── Records for this exercise ──
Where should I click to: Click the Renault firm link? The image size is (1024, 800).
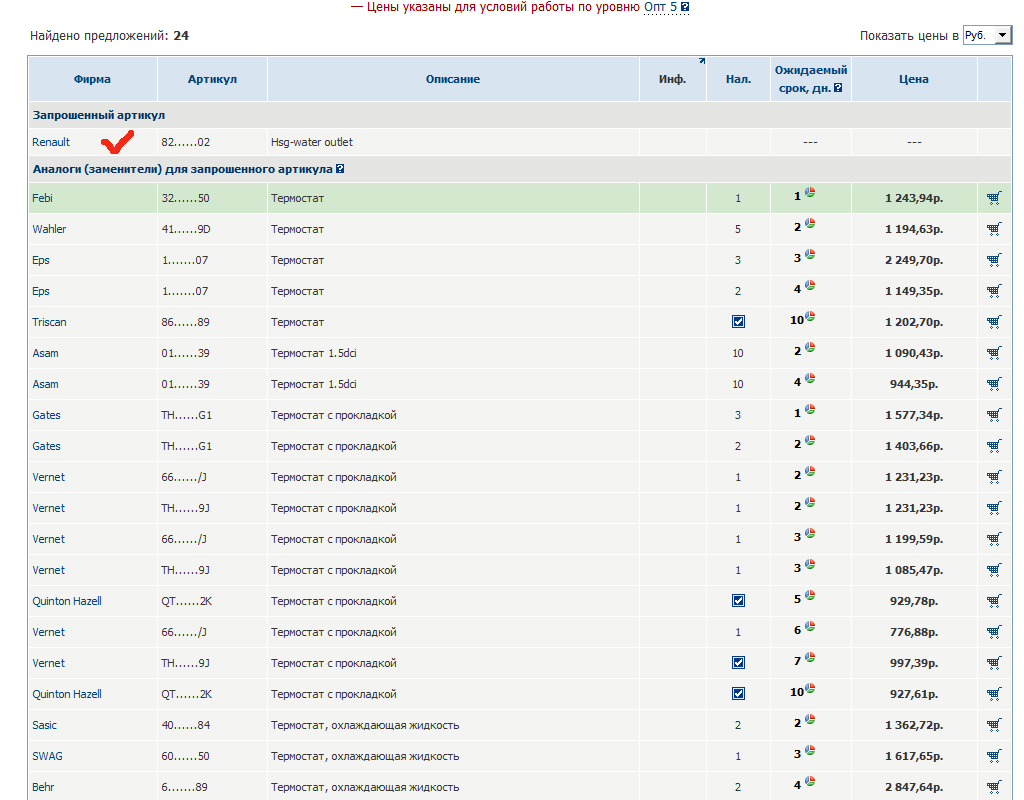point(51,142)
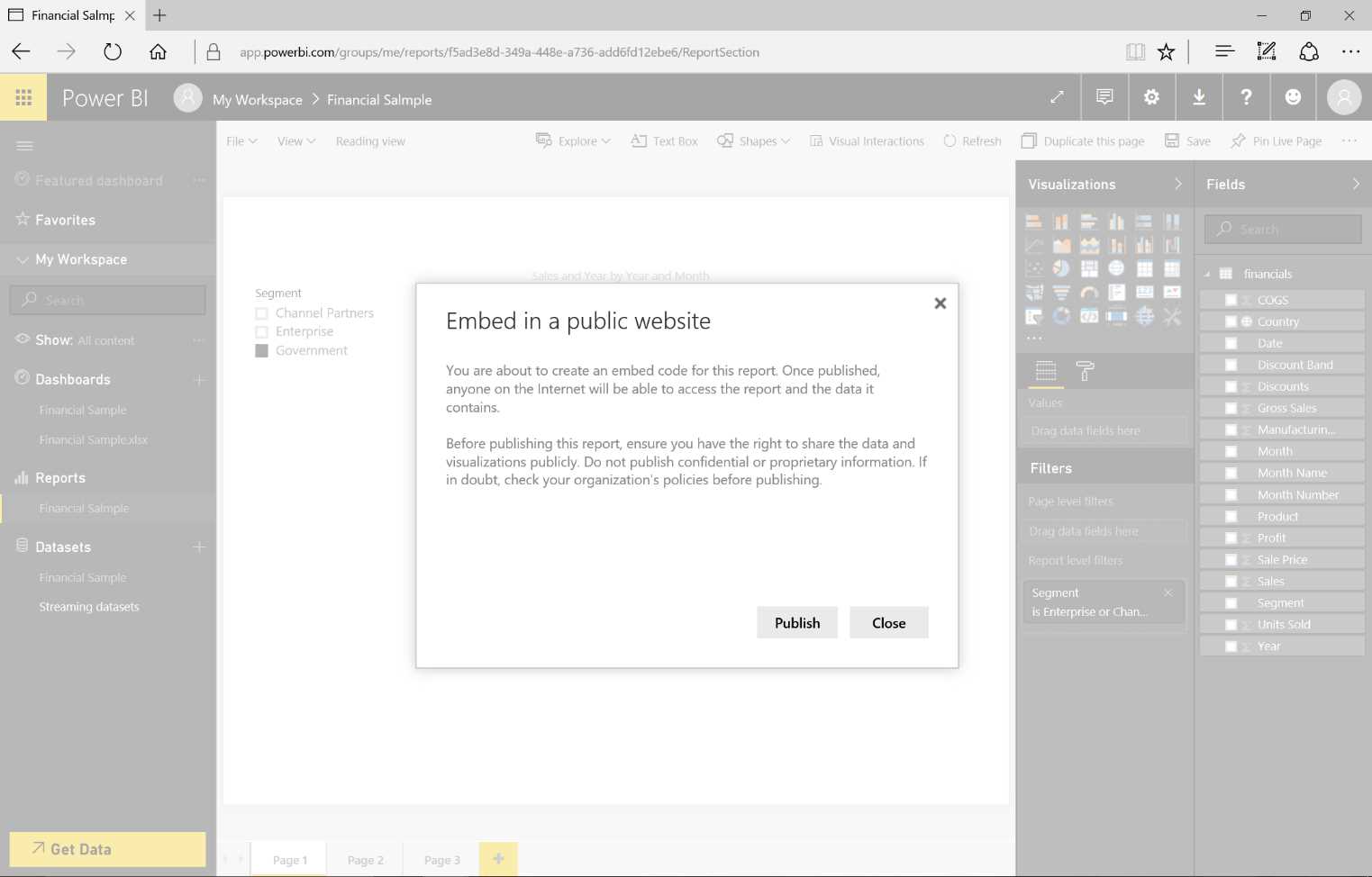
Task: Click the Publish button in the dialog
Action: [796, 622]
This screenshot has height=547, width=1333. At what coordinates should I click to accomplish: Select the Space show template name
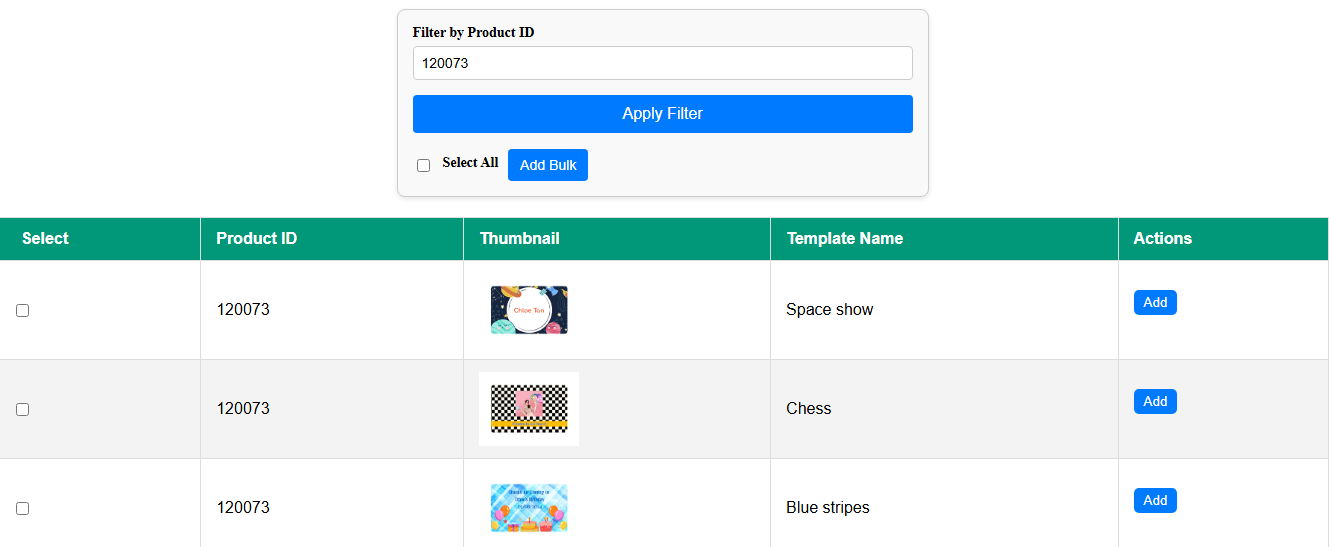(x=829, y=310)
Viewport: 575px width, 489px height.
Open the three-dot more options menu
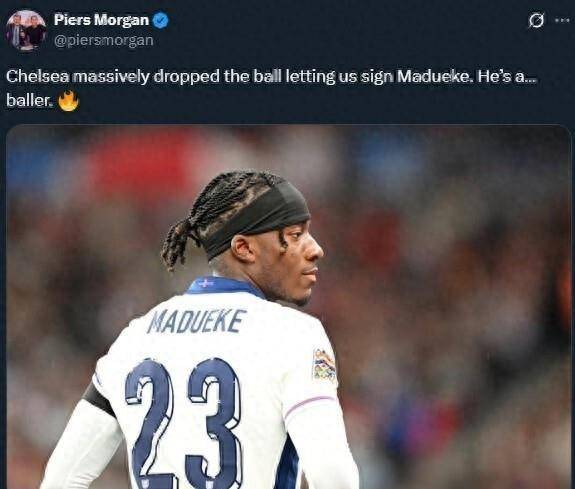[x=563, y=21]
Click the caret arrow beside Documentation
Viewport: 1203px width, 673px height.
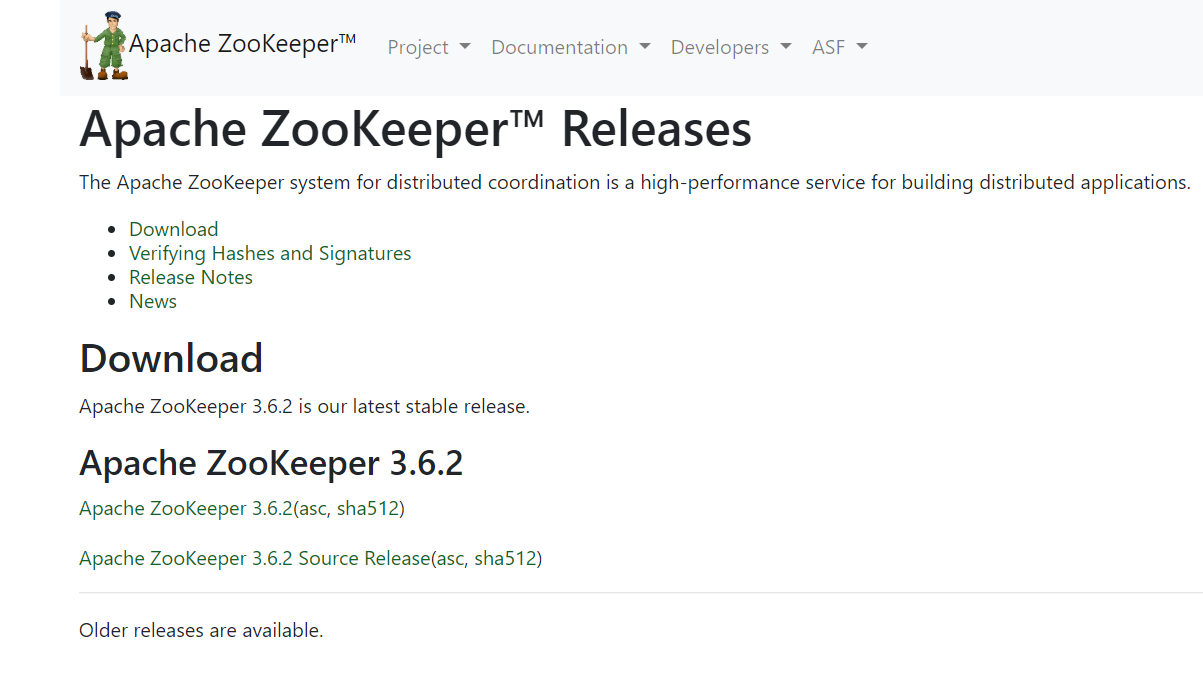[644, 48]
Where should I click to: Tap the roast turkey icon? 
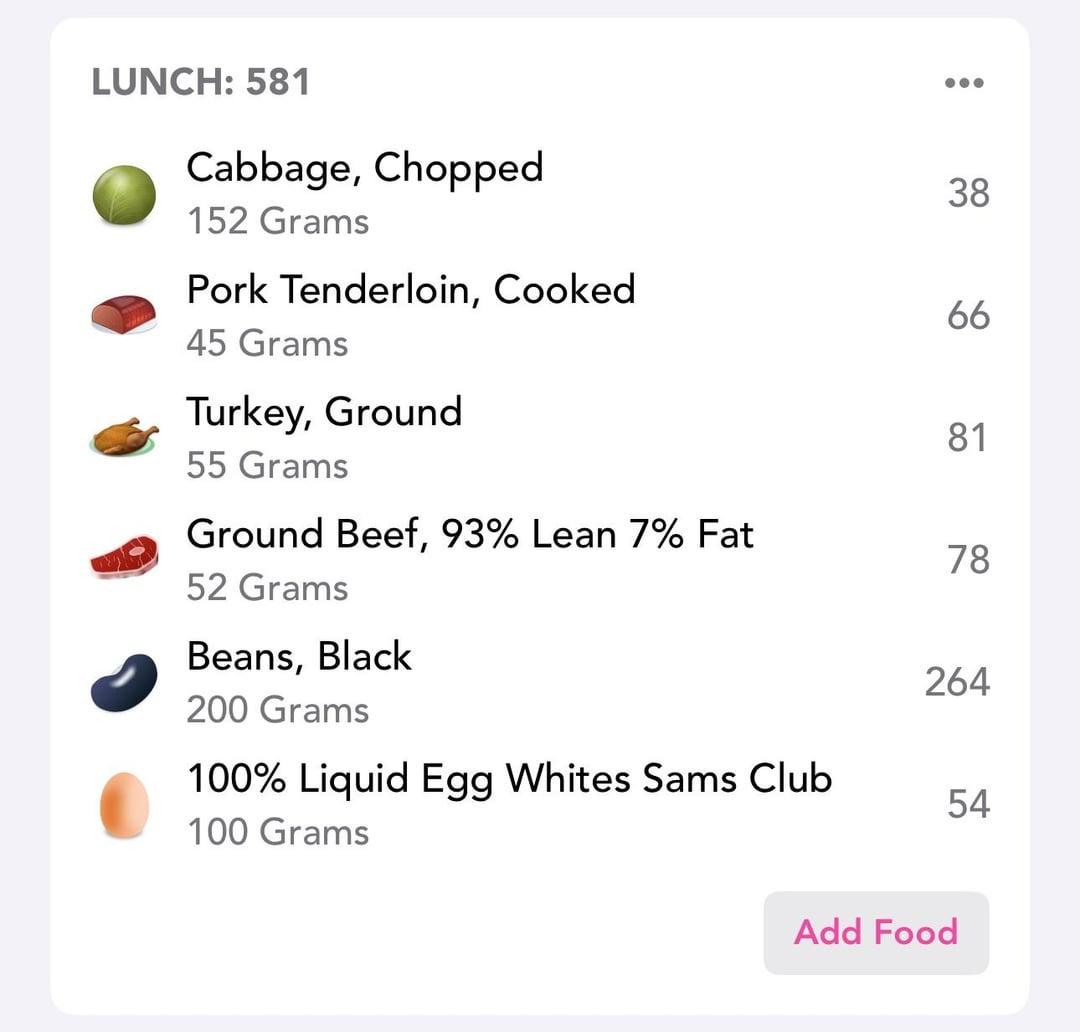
───
*Exercise description*: Write out the entries word for word. Skip the pictures.

*Response for this exercise*:
Where should I click to: Click the Renault firm link? The image size is (1024, 800).
point(51,142)
Task: Click the Publish button in the dialog
Action: [796, 622]
This screenshot has height=547, width=1333. At what coordinates should I click to accomplish: Select the Space show template name
(x=829, y=310)
Viewport: 575px width, 489px height.
Open the three-dot more options menu
[x=563, y=21]
Click the caret arrow beside Documentation
Viewport: 1203px width, 673px height.
[644, 48]
Where should I click to: Tap the roast turkey icon? 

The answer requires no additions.